* _Given problem_
Please copy out the listing again, starting with the line that contains "Select the QuickContactBadge" and going on through the line that contains "pos(873,160)", leaving out the pictures.

* _Data shown_
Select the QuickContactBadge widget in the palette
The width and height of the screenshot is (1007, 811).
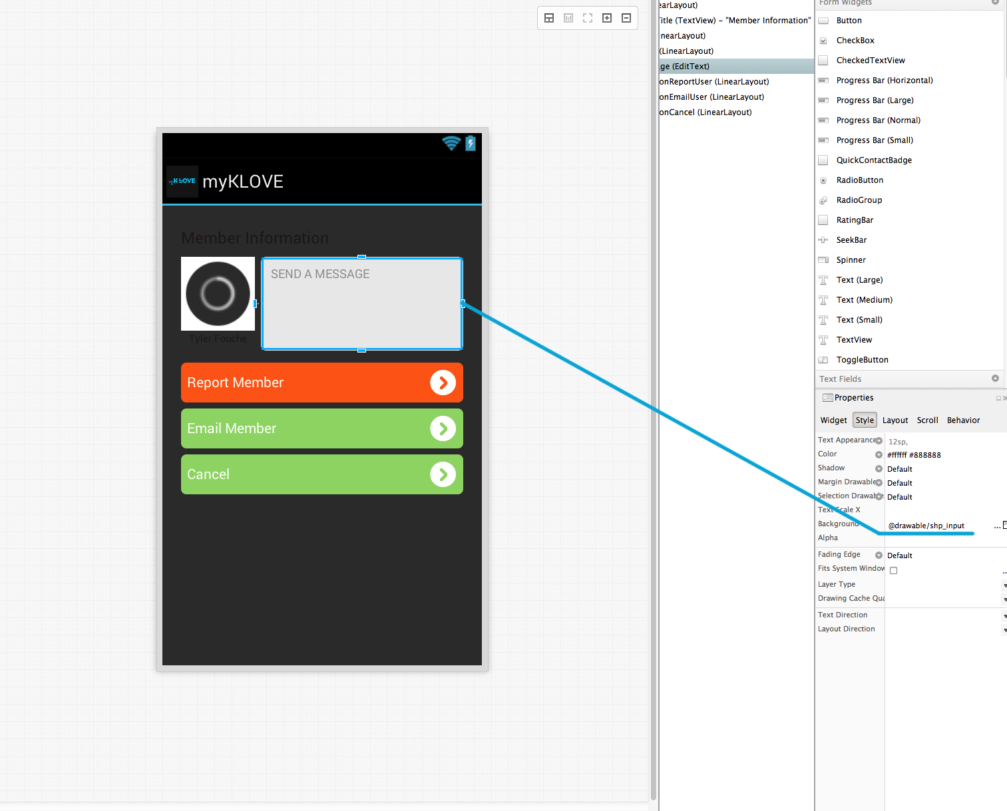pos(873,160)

* * *

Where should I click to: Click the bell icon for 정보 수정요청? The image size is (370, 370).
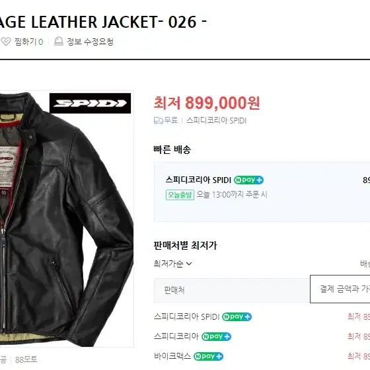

---

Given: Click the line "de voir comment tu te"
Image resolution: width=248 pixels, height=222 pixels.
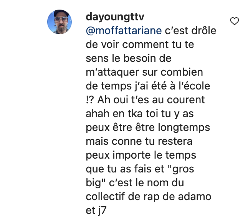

* _Written response_
Select the QuickContactBadge widget in the palette
The width and height of the screenshot is (1007, 811).
pos(873,160)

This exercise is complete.